I write to the Straits Times because I want to participate. I want to show that there are things and realities we should not take for granted. The Straits Times exercises its own brand of democracy, allowing different segments of society to speak up, but has a quota for such persons. I have reached my quota. I will not be published by the Straits Times again until the year 2008. Does that mean that I do not belong to society for the next 7-8 weeks? People, straight or gay, have to stand up and be seen, be heard. If you do not speak, it is assumed you consent to the manner by which affairs are being handled.

Speaking up is not to oppose. You do not oppose for the sake of opposing. You do not oppose for the sake of proving others wrong or exposing their inadequacies. You oppose because you want to represent a view that was previously un-/under-represented or thought not to exist. Your opposition is protected by the state. It is not against public interest or national security, so you cannot be detained by the secret police under the Ministry of Home Affairs. You are not protesting or demonstrating, so you cannot be subdued by the riot police. You do not lose your job because you serving society, not harming it.

Diversity in opinion or in people is not immoral or harmful. It may be difficult for some to accept diversity because of the comfort zones they have established for themselves, but it is their responsibility to adapt. If they choose to reject diversity, let them do so. They will soon realise they exist in an ever-changing space, consisting a plethora of views and opinions that will continue to be compared with their beliefs. Singapore is diverse and co-existence depends on the social and intellectual capital and gracious values derived from our integration and interconnectivity.

As for the harrassment of Thio, I believe Thio has the right not to be harrassed. At the same time, we should be open to the fact that the threatening letter may not come from a sexual minority person, or any one supporting the 377A repeal. In essence, rights advocates in Singapore should adopt a different approach from those in Europe and the United States. But I am not trying to polarise nor contrast the Western and Eastern values like what we are often prone to doing.
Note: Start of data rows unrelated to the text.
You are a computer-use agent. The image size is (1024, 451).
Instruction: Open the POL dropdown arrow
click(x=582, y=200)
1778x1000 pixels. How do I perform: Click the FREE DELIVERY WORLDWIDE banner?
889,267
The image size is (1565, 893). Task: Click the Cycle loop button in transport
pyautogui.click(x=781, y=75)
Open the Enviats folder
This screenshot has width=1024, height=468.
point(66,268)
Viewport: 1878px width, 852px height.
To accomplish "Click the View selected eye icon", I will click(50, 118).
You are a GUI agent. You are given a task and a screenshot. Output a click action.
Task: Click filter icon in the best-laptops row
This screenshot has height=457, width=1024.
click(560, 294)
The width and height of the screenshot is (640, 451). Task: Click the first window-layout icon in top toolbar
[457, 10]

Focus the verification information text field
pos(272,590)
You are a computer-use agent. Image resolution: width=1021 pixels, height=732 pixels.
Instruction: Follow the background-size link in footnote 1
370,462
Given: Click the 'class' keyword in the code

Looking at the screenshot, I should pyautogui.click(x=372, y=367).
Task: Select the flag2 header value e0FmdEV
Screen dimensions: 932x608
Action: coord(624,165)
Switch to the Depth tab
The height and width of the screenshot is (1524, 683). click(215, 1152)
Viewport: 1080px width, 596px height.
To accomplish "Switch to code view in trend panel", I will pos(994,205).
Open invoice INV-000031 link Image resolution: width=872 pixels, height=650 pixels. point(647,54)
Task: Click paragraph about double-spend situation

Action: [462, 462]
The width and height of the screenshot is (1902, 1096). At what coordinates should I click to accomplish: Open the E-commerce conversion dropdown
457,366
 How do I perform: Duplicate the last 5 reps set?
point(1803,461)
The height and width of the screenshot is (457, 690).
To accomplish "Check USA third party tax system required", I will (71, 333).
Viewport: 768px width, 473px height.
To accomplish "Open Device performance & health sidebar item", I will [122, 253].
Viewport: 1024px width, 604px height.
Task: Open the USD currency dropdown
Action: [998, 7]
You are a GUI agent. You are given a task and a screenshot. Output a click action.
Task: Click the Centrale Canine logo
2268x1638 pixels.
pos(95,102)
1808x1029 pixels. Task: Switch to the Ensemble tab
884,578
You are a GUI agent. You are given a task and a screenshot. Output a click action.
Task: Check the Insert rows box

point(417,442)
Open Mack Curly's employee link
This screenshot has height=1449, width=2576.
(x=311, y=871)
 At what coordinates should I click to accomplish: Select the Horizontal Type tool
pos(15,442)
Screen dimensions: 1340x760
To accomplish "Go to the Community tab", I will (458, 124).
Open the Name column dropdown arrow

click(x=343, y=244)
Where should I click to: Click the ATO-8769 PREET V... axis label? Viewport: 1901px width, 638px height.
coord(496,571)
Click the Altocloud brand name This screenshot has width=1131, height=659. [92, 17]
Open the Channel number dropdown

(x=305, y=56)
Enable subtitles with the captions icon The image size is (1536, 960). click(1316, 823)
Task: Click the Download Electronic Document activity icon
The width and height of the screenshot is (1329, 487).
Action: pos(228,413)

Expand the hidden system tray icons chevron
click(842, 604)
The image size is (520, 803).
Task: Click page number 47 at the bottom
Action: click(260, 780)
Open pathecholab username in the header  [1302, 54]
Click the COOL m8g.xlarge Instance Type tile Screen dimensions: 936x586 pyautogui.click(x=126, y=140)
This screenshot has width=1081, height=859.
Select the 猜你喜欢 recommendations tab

Being different does not mean being the opposite.

Fighting for equal rights is the duty of most educated persons. The empowerment of education is not merely to obtain material possessions and comforts but also to give back to society. After all, taxes fund your education, among many other things. We "majorities" are just extremely fortunate at this point in time not to possess a salient minority identity which results in some form of hurtful discrimination. I believe we are all minorities in some way or another, but most aspects of which do not sufficiently hurt us emotionally and physically to warrant our diagnosis of marginalisation. But to conform to our individual moral communities, the values to which we subscribe, these minority identity traits are suppressed or ignored, and we forget what diversity is and what it truly means.

Diversity in Singapore is not only about differing skin colours. Protecting diversity is hence not only about protecting skin colour, but fundamentally protecting differing peoples with differing identities. At the same time, efforts should be made to show that the sexual minority identity is not harmful to society, as what many people will choose to think. Straight people, opinion leaders and the media have a responsibility to ensure fair representation of sexual minorities. Then, all these will provide another step towards equal rights for sexual minorities in Singapore. Think about it.